• Work request
The lines to copy run from the one containing "Where should I click to: Click" to the last line of the entries; output those lines exactly and only them, without pictures.

*** Opening Material for this exercise ***

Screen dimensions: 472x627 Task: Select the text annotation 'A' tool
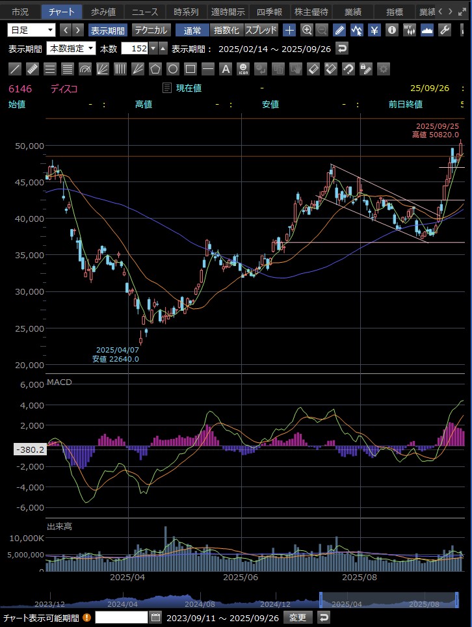coord(226,69)
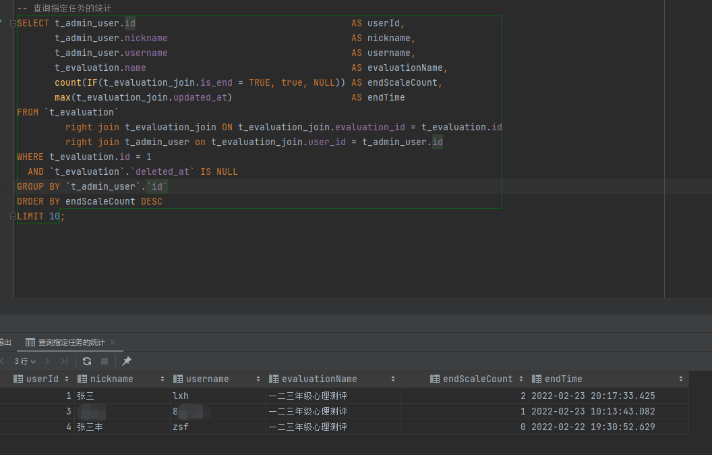
Task: Click the first page navigation arrow
Action: coord(2,360)
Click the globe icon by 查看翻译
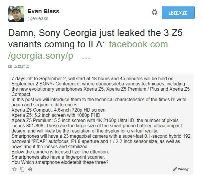 [x=10, y=67]
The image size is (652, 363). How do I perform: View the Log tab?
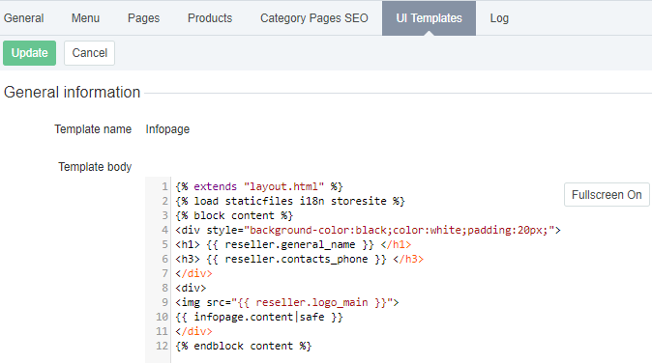(499, 18)
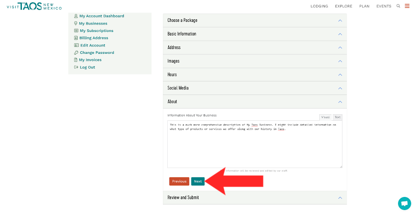Toggle the Social Media accordion chevron
Image resolution: width=416 pixels, height=214 pixels.
pyautogui.click(x=340, y=88)
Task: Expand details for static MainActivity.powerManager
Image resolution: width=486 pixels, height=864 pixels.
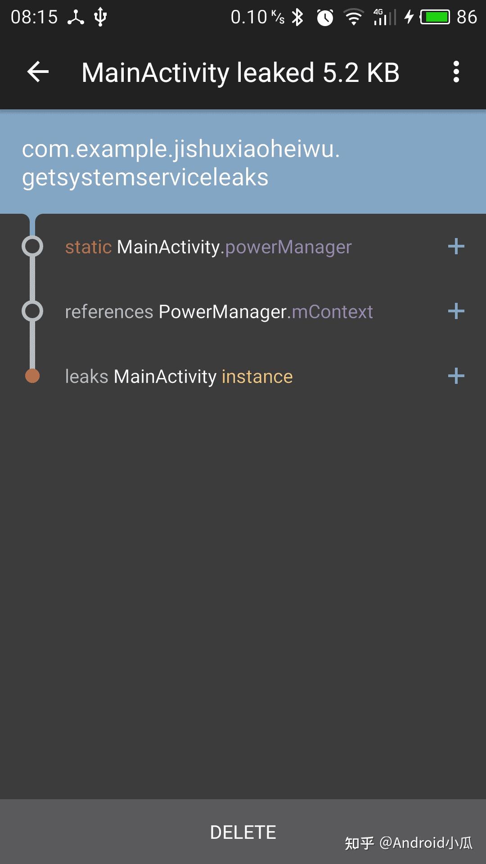Action: point(456,246)
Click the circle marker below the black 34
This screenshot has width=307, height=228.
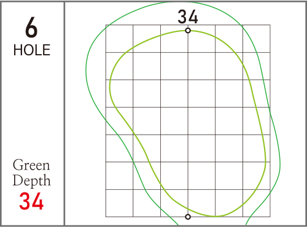(x=188, y=31)

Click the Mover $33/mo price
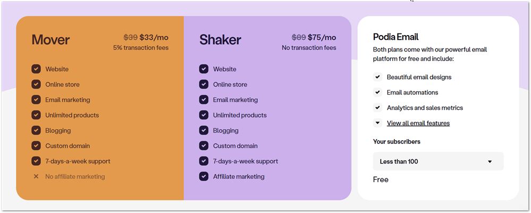point(154,37)
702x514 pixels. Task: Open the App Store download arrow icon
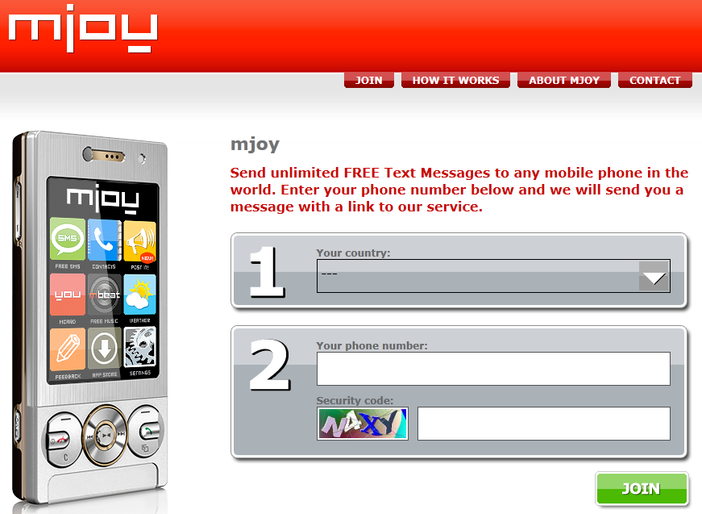(x=104, y=349)
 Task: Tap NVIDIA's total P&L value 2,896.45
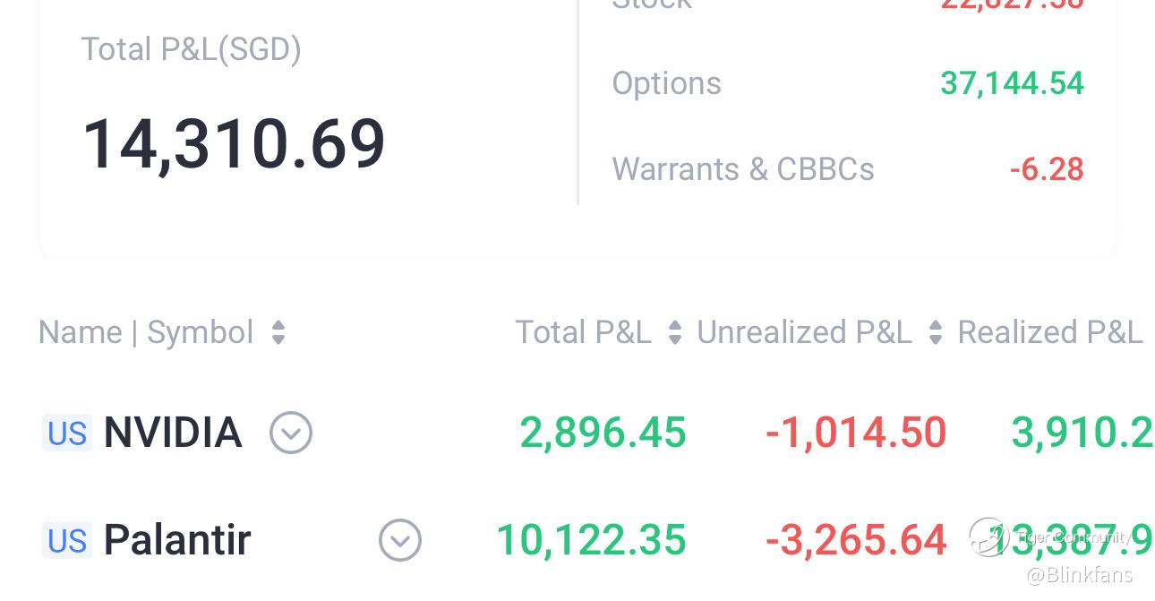[x=603, y=434]
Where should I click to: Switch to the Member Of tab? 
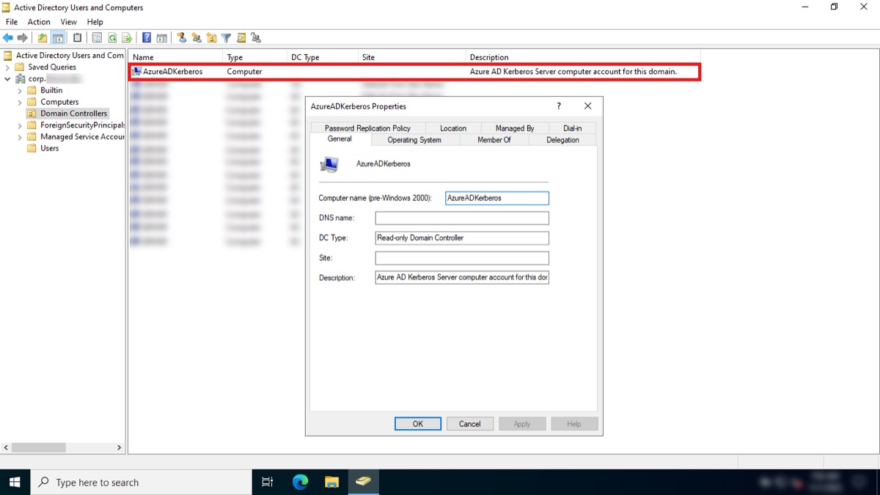494,139
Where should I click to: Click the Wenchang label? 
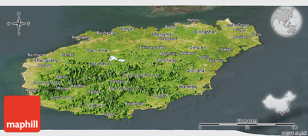(x=238, y=25)
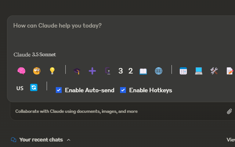Disable the Enable Auto-send checkbox
The height and width of the screenshot is (147, 235).
pos(59,90)
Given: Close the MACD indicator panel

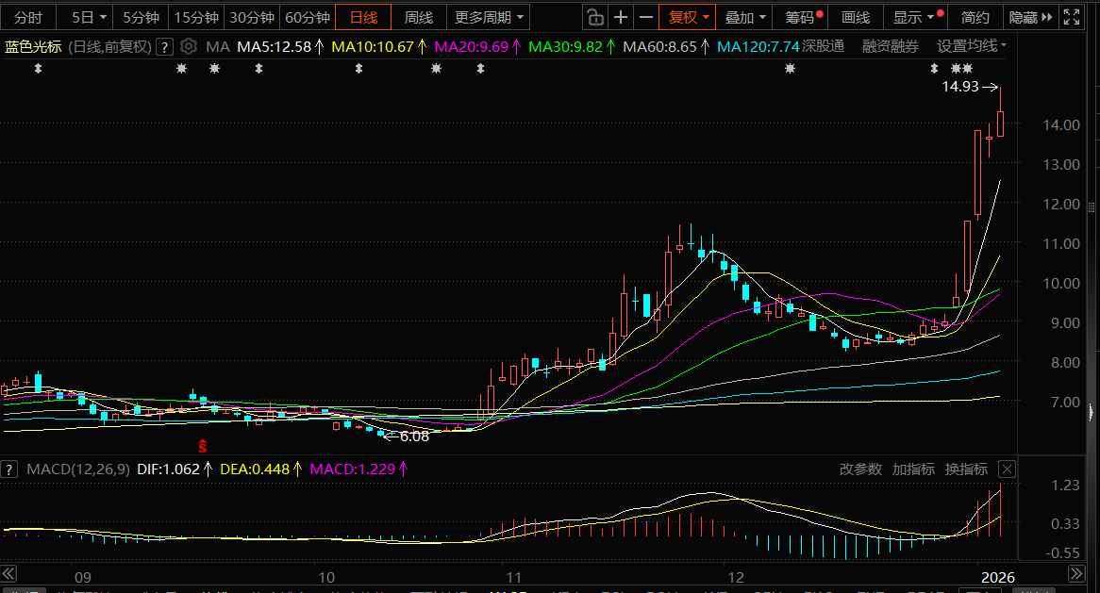Looking at the screenshot, I should pyautogui.click(x=1007, y=469).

*** Closing Material for this exercise ***

• Written reply
Where should I click to: Click the Wenchang label? 
(x=238, y=25)
Disable the Enable Auto-send checkbox
The height and width of the screenshot is (147, 235).
pos(59,90)
Given: Close the MACD indicator panel

Looking at the screenshot, I should pyautogui.click(x=1007, y=469).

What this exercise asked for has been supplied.